When you take a look around the old quarters in Tunis, or if you are invited to attend a Tunisian wedding or circumcision ceremony, you will notice that many Tunisians - both men and women - still wear traditional clothes.
Some men still wear the Jebba - the most popular male costume. The Jebba is made with both wool and silk and covers almost the whole body except for the forearms and calves. The Jebba can be worn with a vest called the Farmla (less commonly the Sadria or Badia), a jacket called the Montane and baggy trousers, or Sirouel, cinched at the waist with a silk sash. The Jebba comes in many colours and is considered a ceremonial garment that evolved from Andalusian Arab and Turkish influences. Before any circumcision ceremony, the mother and her son buy the Jebba, and the Chechia, the traditional round felt hat, which is now confined to religious occasions and worn by few elderly men.
The Jebba can be covered with a Barnous. Seen in the Star Wars movie that was shot in Tunisia, the Barnous is a well-known Tunisian garment. Since his election in December 2011, the Tunisian President Moncef Marzouki has become famous for wearing a light brown Barnous in public life. Many elderly men in rural regions also wear this garment - especially in the winter season. The Barnous is a long hooded woolen poncho-like coat with no sleeves. The Barnous is also widely used in Morocco, Algeria, and Libya. It is a piece to crown traditional costumes like the Jebba and give them a special prestige.

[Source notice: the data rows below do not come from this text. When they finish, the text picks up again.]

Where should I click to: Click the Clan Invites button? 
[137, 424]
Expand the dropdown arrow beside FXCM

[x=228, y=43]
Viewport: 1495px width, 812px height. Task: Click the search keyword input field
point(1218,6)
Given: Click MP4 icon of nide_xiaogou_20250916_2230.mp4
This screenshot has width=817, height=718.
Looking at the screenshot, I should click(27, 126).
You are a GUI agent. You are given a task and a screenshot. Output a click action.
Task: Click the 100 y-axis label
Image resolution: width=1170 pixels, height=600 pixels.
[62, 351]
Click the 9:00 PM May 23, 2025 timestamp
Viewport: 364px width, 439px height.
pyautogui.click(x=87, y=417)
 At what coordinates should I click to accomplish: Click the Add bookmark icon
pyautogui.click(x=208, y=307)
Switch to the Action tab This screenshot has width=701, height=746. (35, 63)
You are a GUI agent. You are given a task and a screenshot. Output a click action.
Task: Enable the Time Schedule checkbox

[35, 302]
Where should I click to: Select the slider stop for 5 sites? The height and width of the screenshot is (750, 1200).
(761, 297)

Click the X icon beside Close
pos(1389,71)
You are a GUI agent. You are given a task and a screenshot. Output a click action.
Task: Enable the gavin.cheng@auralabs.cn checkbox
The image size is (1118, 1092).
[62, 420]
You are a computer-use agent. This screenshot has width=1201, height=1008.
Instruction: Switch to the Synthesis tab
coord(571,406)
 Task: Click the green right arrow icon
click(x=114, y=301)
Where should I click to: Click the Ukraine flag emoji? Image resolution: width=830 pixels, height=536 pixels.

The Fouta and Blouza, two pieces of the same ensemble, are traditionally made in the capital city of Tunis. The Fouta is a dress made of silk or cotton, which women wrap from their waists to their ankles. The Blouza forms the bustier part of the outfit. If one attends any marriage ceremony in Tunis, one will see the bride wearing the Kesswa Tounsia. Lined with crystal beads and rhinestone, the Kesswa Tounsia is two-piece ensemble made of a bustier and baggy trousers, and was inspired by bridal dresses worn in the past.
The Balgha and the Kontra are traditional shoes appreciated by both Tunisians and foreign tourists. The leather shoes are closed, and often pointed or rounded at the end. Both the Balgha and the Kontra are worn by both sexes, but in practice are more frequently seen on men. The Kontra is a beautiful and light shoe made of leather, sometimes totally organic, and is an essential accessory for the Jebba or the Gulf-syle Siroual, especially in the summer.
Evocative of the past, the Sefsari is large scarf made of natural white or yellow silk that covers the entire body of Tunisian women. The Sefsari is still worn in rural areas by older women, but has mostly been abandoned by young women. In Tunis' Medina and souks, too, there are still many women wearing the Sefsari. They are frequently of an older generation. Often, they do not cover their faces, but simply wrap the Sefsari around their body and over their head, leaving the front open so that their face remains visible, and so they can use both hands comfortably.
Khadija Ben Mrad, a 71-year old woman living in Tunis is one of the few Tunisian women who did not abandon the Sefsari. Ben Mrad said that she grew up in an era when this "decent garment" was worn by all women, regardless of their age. Ben Mrad expressed regret that most women abandoned the Sefsari in Bourguiba's era after the independence of Tunisia, when he tried to encourage women to adopt western-style clothing.
"It is the dress that distinguishes Tunisian women from Arab women," Ben Mrad said proudly.